What is happening to jobs? Separating AI hype from reality
Claims that AI is already wiping out white‑collar jobs are met with skepticism here, with many pointing instead to pandemic over‑hiring, broader economic cycles, and companies using “AI” as a convenient pretext for layoffs. Commenters describe agentic coding tools as having only recently become genuinely useful, but say hard evidence of large, sustained productivity gains is still thin, highly uneven across experience levels, and often offset by new tech debt, higher infrastructure costs, and organizational inertia. Overall, people expect AI to change the nature of software and knowledge work—especially for juniors and routine tasks—but see mass unemployment and rapid, across‑the‑board displacement as far from proven.
State of AI and Coding Agents
- Many see a step-change around late 2025 / early 2026: coding “agents” start to feel like real workers rather than chat toys, especially with write–run–fix loops and better scaffolding.
- Others argue similar “this time it works” claims have been made since 2023; they see shifting goalposts and crypto‑style hype.
- Capabilities are described as “spiky”: excellent on some coding tasks (simple web apps, small features, debugging), poor or brittle on others (complex architecture, parallelism, some APIs, Docker/local setups).
Productivity Effects and Evidence
- Reported gains are mostly anecdotal; several note that rigorous studies lag the tech and often rely on self‑reports or weak metrics (SLOC, PR counts).
- One cited study found devs felt 20% faster but were actually ~20% slower.
- Some say agents now handle entire small apps or JIRA tickets; others experience regressions when tooling or resource limits change.
- There’s disagreement whether LLMs mainly boost juniors/average devs (regressing to the mean) or disproportionately empower already‑productive experts.
Jobs, Layoffs, and Labor Market
- Many think current tech layoffs are primarily pandemic over‑hiring and macroeconomics, with AI used as a convenient justification.
- Data in the article reportedly shows AI‑exposed sectors aren’t losing more jobs; commenters note unemployment moves together across sectors.

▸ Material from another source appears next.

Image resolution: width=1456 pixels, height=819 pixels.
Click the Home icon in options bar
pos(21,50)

- Some recruiters report renewed hiring linked to “agent‑first” hype, while non‑startup environments still talk layoffs and AI pressure.
- New grads and juniors seem to face the worst market; several see sharply reduced junior hiring.

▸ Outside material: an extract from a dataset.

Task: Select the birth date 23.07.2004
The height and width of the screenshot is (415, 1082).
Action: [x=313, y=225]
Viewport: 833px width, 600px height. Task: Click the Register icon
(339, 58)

Junior vs Senior Engineers & Skills
- Seniors describe agents as strong multipliers if tightly guided; fully autonomous coding is called a “disaster”.

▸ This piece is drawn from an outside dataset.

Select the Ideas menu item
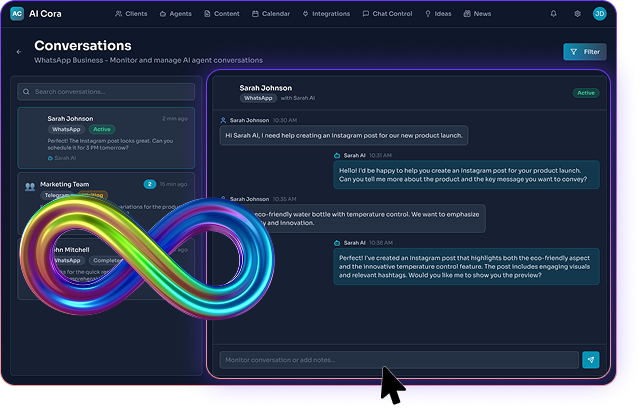This screenshot has width=641, height=409. point(439,14)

- Many managers say they now prefer fewer seniors plus AI and are reluctant to hire juniors, who may become “prompt‑and‑paste” operators and fail to build deep skills.
- Others contend effective AI use itself is a high‑skill activity that still favors strong engineers.
Code Quality, Tech Debt, and “Vibecoding”
- Multiple reports of “uncanny”, hard‑to‑maintain LLM code and growing tech debt when humans step out of the loop.
- Some companies are replacing niche SaaS with quickly “vibe‑coded” internal tools; long‑term reliability, security, and maintainability are flagged as unclear.
- Experienced devs see more incidents and lower average quality in some AI‑heavy codebases.
Organizational and Economic Dynamics
- Organizational inertia, internal AI bans, security concerns, and GPU/API costs significantly limit real deployment.
- Employees often hide true productivity gains, fearing they’ll be used to justify layoffs; AI adoption can be performative.
- Job ads with impossible “years of agentic AI” requirements are viewed as HR ritual, not reality.